While the objection to RPD No. 12 had substantial justification, Plaintiff’s unsupported objections as to the now moot request necessitated the instant motion and warrant imposition of  some sanctions.  However, the Court finds that the amount requested – $2,880.00 – is unreasonable in light of the circumstances as the reply was not considered, the motion was simple, and the parties resolved most if not all of the issues before the instant motion was heard.  In addition, based on Plaintiff’s Counsel’s representations, the Court finds that the sanctionable conduct is attributable only to Plaintiff’s Counsel and not to Plaintiff herself.  The Court finds that $1,200 reasonably compensates Defendant for attorney’s fees and costs incurred in bringing these motions.

Plaintiff Patricia Costello-Goldstein’s attorney of record, Steiner & Libo, is ordered to pay monetary sanctions in the amount of $1,200.00 to Defendant Townsgate Wealth Management, LLC by and through counsel, within thirty (30) days of notice of this order.

 

Conclusion and ORDER

            Defendant Townsgate Wealth Management, LLC’s Motion to Compel Further Responses to the Request for Production of Documents is MOOT as to requests No. 1, and 4-11.  Defendant GRANTED.

            Plaintiff Patricia Costello-Goldstein is ordered to serve further, verified, code-compliant response to Defendant Townsgate Wealth Management, LLC’s Request for Production of Documents No. 12 without objection, and produce responsive documents within thirty (30) days.

Plaintiff Patricia Costello-Goldstein’s attorney of record, Steiner & Libo, is ordered to pay monetary sanctions in the amount of $1,200.00 to Defendant Townsgate Wealth Management, LLC by and through counsel, within thirty (30) days of notice of this order.

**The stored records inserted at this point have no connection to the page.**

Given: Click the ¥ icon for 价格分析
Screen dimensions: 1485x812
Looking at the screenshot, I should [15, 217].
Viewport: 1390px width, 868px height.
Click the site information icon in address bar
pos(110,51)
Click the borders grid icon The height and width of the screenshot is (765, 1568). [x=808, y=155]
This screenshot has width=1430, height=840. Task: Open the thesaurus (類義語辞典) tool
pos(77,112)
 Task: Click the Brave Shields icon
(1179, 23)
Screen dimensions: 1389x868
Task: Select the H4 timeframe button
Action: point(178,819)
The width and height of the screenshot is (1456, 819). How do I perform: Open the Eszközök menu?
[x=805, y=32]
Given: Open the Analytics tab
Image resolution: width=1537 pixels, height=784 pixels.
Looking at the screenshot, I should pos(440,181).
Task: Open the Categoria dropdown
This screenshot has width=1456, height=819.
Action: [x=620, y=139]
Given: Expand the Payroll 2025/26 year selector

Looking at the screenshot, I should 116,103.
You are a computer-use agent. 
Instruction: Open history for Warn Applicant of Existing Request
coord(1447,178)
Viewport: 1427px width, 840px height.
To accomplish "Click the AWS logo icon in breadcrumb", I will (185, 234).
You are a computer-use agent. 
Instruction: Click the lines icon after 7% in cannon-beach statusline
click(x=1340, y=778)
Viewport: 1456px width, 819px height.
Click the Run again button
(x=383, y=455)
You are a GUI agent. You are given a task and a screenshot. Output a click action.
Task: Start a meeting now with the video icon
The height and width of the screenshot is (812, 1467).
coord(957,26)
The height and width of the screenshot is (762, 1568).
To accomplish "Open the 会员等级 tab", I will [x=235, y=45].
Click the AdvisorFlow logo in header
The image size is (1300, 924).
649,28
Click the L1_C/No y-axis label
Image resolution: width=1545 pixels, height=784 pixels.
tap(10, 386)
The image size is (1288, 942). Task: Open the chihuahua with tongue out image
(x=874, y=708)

            Moving Party to give notice and file proof of service of such.

 

DATED: September 13, 2022                                                ___________________________

                                                                                          Elaine Lu

                                                                                          Judge of the Superior Court


 



[1] The Court notes that even if the Court did consider the untimely reply, it would not affect the outcome of the instant motion.